Viaggio nella Napoli letteraria in compagnia di
Anche se meno numerosi e diversamente distribuiti nel corso del secolo, gli scrittori e intellettuali angloamericani lasceranno testimonianze in alcuni casi fondamentali sulla città. La forza descrittiva di Lewis e di Burns o i rapidi commenti del regista John Huston, come vedremo in questa terza «tappa» del nostro viaggio sull’immagine letteraria di Napoli, arricchiranno, sotto il profilo documentale, la storia della città nei drammatici anni finali della seconda guerra mondiale, sui quali si era soffermato il toscano Curzio Malaparte con altrettanta forza espositiva.
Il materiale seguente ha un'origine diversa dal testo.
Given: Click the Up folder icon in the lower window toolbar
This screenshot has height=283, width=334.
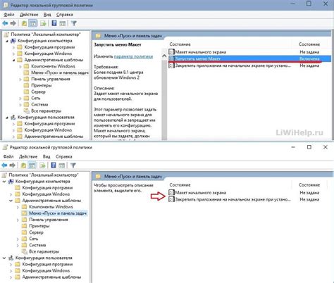Looking at the screenshot, I should click(x=23, y=165).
In altre circostanze la città diventerà, invece, luogo dove cercare riparo nei momenti difficili della propria esistenza, come accade nel 1897 ad Oscar Wilde. Quando giunge a Napoli è da pochi mesi uscito dal carcere nel quale era stato rinchiuso con l’accusa di «pratiche illecite», nel maggio del 1895. La lunga avventura giudiziaria, l’ostracismo della società inglese e i due anni di prigione avevano profondamente logorato il suo fisico e la sua mente.
Wilde poco dopo l’uscita dal carcere si trasferisce per qualche mese in Francia, poi all’improvviso e contro il parere dei suoi stessi amici, con Lord Alfred Douglas, figlio di Lord Queensberry, l’uomo che lo aveva fatto arrestare, decide di partire per Napoli[1].
Oscar Wilde
Wilde vi arriva sotto il falso nome di Sebastian Melmoth, ma dopo circa due settimane in città si era già sparsa la notizia della vera identità dell’ospite inglese. L’accoglienza che il mondo culturale napoletano riserva allo scrittore è decisamente negativa. Inizialmente è un atteggiamento di scherno, di sottile, ma penetrante denigrazione, poi un articolo di Matilde Serao sembra far assumere alla notizia significati più pesanti[2].
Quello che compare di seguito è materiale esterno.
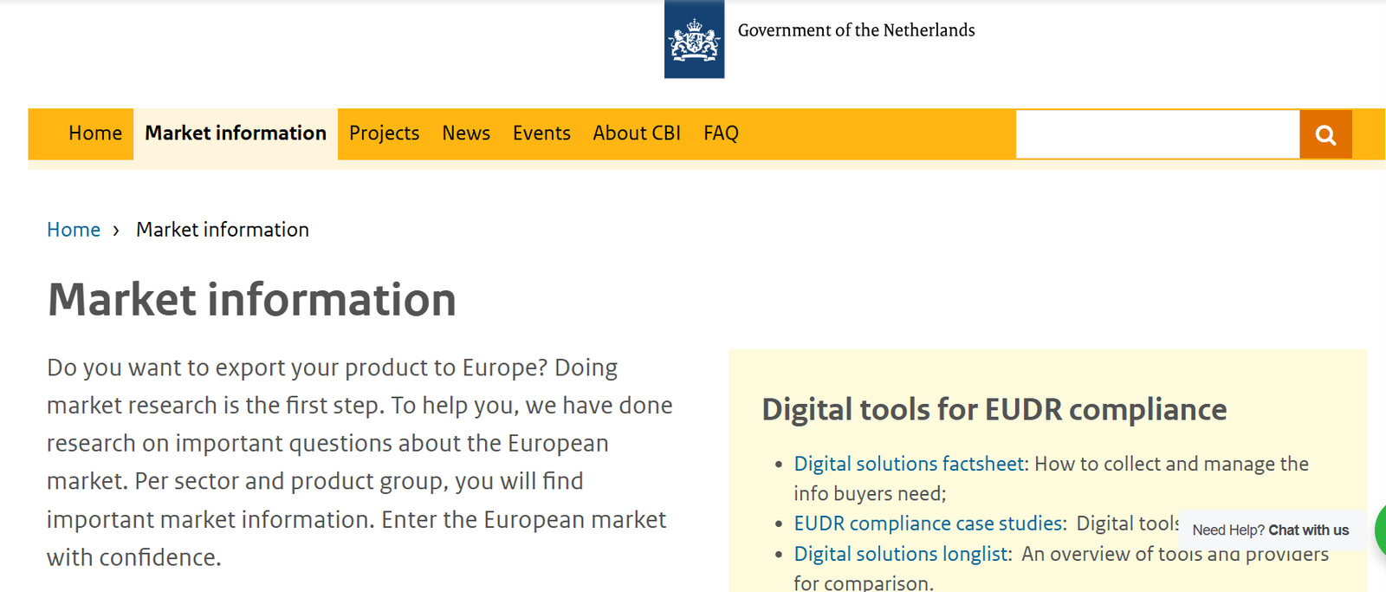Go to Home in the navigation bar
This screenshot has width=1386, height=592.
[95, 133]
Definendo Oscar Wilde il «decadente inglese» reduce di un «processo ripugnante» la Serao afferma con tono sprezzante: «sarebbe una calamità la presenza tra noi dell’esteta britannico, sia pure – come si annuncia – sotto falso nome! Noi avremmo assai vicino il più insopportabile tipo di seccatore che le cronache contemporanee abbiano inflitto al pubblico paziente![3]»
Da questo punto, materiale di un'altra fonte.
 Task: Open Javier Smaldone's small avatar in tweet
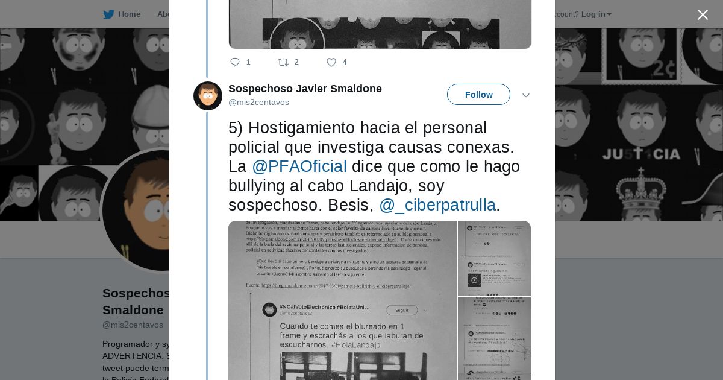click(x=208, y=96)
Poi il tono dell’articolo supera ogni forma anche minima di pietà e di partecipazione umana; usando via via espressioni come «flagello wildiano» e ringraziando i giudici della condanna inflitta contro individui «odiosamente pervertiti», la Serao dà una prova di totale mancanza di buon gusto oltre che di sensibilità, come traspare in modo ancora più netto nelle frasi finali del suo «pezzo».
Matilde Serao
Le «preoccupazioni» della Serao relativamente alla presenza «nefasta» di Oscar Wilde presto si dissolvono. Lo scrittore inglese era arrivato a Napoli cercando un luogo dove lavorare e sfuggire alla mondanità come si può rilevare nelle lettere inviate ai suoi pochi amici inglesi. Wilde aveva imparato a convivere con la sua «diversità», con l’ostilità ossessiva che lo circondava dappertutto, anche se le ristrettezze economiche, l’impossibilità di comunicare con gli altri, le stesse difficoltà che ad un certo punto sorgono nel suo rapporto con Bosie (Alfred Douglass), ledono profondamente il suo animo[4].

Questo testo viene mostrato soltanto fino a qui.